What’s more annoying than cell phones during a concert? People filming can be a burden, but nothing worse than a ringtone during a silent piece of music. Researchers now have verified that the mere presence of a cell phone or smartphone can adversely affect our cognitive performance, particularly among infrequent internet users and again it has input for mobile devices in education…

From the press release:

As a part of their research, Associate Professor Jun-ichiro Kawahara of Hokkaido University’s Graduate School of Letters and Motohiro Ito of Chukyo University (a special research student at Hokkaido University’ Graduate School of Letters) measured the effect of mobile phones on the ability to pay attention of 40 undergraduate students.

The participants were split into two groups: a “mobile-phone conditions” group and a “control conditions” group. For the former, the researchers placed a mobile phone (that did not belong to the participant being tested) next to a computer monitor, asked the participant to search for a target character amongst other characters that appeared on the monitor screen, and then measured the time it took to search for the target character. For the latter group, a memo pad of the same size as the phone was placed by the monitor, and the same experiment was conducted. Thereafter, participants were asked about how frequently they use and how attached they are to the internet.

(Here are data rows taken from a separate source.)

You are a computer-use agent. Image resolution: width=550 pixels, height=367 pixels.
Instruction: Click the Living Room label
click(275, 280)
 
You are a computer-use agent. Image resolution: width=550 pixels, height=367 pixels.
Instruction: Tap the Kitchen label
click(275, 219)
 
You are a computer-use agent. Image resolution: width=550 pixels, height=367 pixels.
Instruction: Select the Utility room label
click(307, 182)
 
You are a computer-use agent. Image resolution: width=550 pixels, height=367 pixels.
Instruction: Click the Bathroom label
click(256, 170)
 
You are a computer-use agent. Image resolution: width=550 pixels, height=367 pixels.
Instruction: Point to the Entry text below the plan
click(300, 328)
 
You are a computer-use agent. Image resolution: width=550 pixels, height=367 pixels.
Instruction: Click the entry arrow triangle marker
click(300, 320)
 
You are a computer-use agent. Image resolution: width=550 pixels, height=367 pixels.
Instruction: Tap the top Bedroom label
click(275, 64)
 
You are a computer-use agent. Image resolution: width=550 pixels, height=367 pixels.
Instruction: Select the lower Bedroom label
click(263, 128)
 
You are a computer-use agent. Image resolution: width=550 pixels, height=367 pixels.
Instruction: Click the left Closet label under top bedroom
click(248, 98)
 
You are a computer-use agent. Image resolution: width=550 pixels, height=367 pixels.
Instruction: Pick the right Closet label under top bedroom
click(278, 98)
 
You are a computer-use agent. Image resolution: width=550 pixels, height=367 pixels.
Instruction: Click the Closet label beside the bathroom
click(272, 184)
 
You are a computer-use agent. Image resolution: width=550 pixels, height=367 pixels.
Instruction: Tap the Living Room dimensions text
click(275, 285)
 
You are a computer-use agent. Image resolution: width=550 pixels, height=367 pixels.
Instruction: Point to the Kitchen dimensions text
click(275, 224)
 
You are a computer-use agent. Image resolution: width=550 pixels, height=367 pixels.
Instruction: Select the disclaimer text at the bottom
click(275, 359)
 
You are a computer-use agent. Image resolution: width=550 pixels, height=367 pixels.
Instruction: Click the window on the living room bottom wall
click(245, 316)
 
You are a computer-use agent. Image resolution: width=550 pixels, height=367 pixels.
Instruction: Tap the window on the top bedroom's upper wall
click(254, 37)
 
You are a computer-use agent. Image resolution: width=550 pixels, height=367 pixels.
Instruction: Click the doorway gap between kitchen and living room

According to the experiment’s results, “mobile-phone conditions” participants took longer to find the target character than the control group, indicating that participants were automatically distracted by the presence of the phone, impairing cognitive performance. This effect was more pronounced in people who infrequently use the internet. On the other hand, it was found that heavy users were not distracted by the phone and rather more efficient to notice the target when it appeared on the side of the monitor where the mobile phone was placed. These results suggest that the influence of a mobile phone on the examinee’s cognitive performance differed depending on the degree of their internet usage.

The researchers hypothesize that people are automatically drawn to the presence of a mobile phone, and there are individual differences in how one attempts to ignore it. In conclusion, Kawahara notes “The mere presence of a mobile phone was a distraction among infrequent internet users. However, among frequent internet users, the device might have served as a spatial cue from which their visual system starts searching the target.”

Abstract of the study:

Recent studies suggest that the “mere presence” of a mobile phone impairs social interactions and neuropsychological test performance. The present study examined whether the presence of a mobile phone causes spatial bias toward the device during a visual search task. Participants identified a target among spatially distributed non-targets. We manipulated three factors: device presence (mobile phone or notepad), target congruency (congruent or incongruent), and attentional load (set size 8 or 24). A mobile phone (or a notepad in the control condition) was placed on the left side of the computer screen. Participants also completed a questionnaire to measure Internet usage and attachment. Participants with high scores on the questionnaire rapidly identified the target at the congruent (same side as the phone) location, but the mere presence effect did not occur in this condition. In contrast, participants with low scores on the questionnaire demonstrated the mere presence effect, but no spatial bias was observed. These results suggest that the mere presence effect can be modulated by individual differences in the degree to which a device is appealing.